**TEXT PROVIDED**
Is Substack Right for Your Brand?
21st August 2025
Written by HRS Communications


Brands are spoilt for choice when it comes to marketing channels. Substack adds to that list, but with a twist. It’s not trying to replace your existing platforms. Instead, it pulls together the strengths of email, content, and community under one roof – raising the question: is Substack right for your brand?
For some, that mix can unlock real impact. For others, it may not be worth the effort. The difference lies in how you use it and whether the platform’s culture of originality and voice-driven publishing fits your brand.
Once a haven for journalists and independent writers, Substack is now evolving into a serious publishing hub for brands and B2B organisations. It’s something we’ve been watching closely at HRS. In her Substack newsletter Link in Bio, Rachel Karten shares insights from Christina Loff, Substack’s Head of Lifestyle, Writer Partnerships, who reminds us that success isn’t about promotion, it’s about perspective. What resonates here is originality and voice.

**MATERIAL**
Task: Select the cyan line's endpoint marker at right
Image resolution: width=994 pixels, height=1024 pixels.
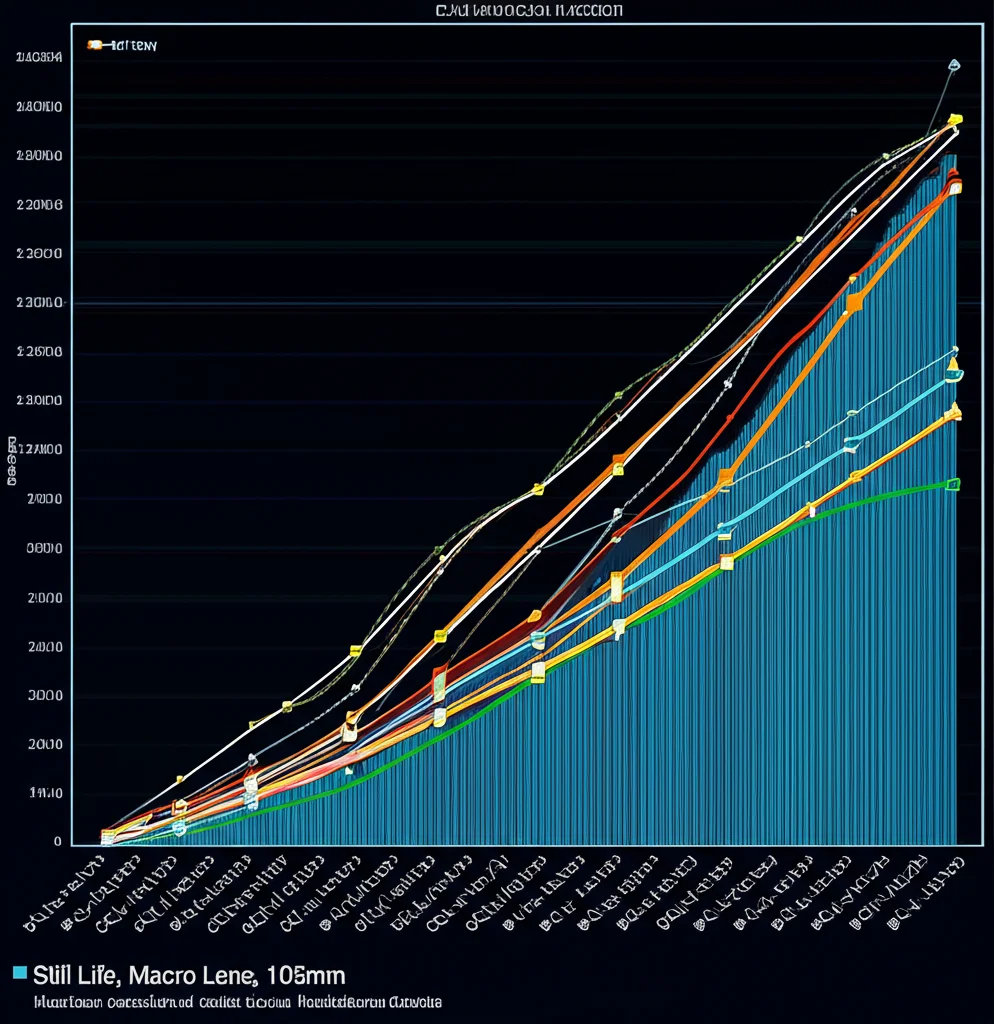Action: pyautogui.click(x=954, y=376)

**GIVEN PROBLEM A**
Rename "marketing channels" as "promotional channels" in the stretch of the Substack article from "Brands are spoilt" through "question: is Substack right for your brand?", and give that stretch in full.
**GIVEN PROBLEM B**
Go on with the Substack article from where it stops.
The data above are separate from the Substack article.

**WRITTEN REPLY A**
Brands are spoilt for choice when it comes to promotional channels. Substack adds to that list, but with a twist. It’s not trying to replace your existing platforms. Instead, it pulls together the strengths of email, content, and community under one roof – raising the question: is Substack right for your brand?

**WRITTEN REPLY B**
And the best way to see that is through the people already doing it well, from nutrition scientists to food storytellers, there are lessons in how they’ve truly made Substack their own.
So how does it work, where does it fit, and when does it make sense to use it? Let’s take a closer look.
How Substack Adds Value and When It Is Right for Your Brand
Substack brings together the strengths of core marketing disciplines (email, content, community, and social) into one owned space.
Posts land directly in inboxes without algorithm interference, while also living on a Google-indexed archive that boosts discoverability. Built-in features like comments, polls, and subscriber threads encourage real community, while its format offers a lighter, more agile alternative to running a full corporate blog or magazine.
It’s also inherently shareable: recommendations and cross-promotion can drive organic growth beyond your existing audience, while guest contributions and partnerships open doors to collaboration and even monetisation. Dr Federica Amati’s Eating Science with Dr Fede demonstrates this potential. Her recent Substack Live with stateside journalist Liz Dunn showed how collaboration can extend reach and spark new conversations well beyond her existing readership.
What makes Substack stand out is its ability to tie multiple disciplines together in one hub. It doesn’t replace other channels, but it can make them work harder by consolidating content and strengthening the links between them. Used well, it becomes the place where those threads converge. Which brings us to the question: how do you do Substack well?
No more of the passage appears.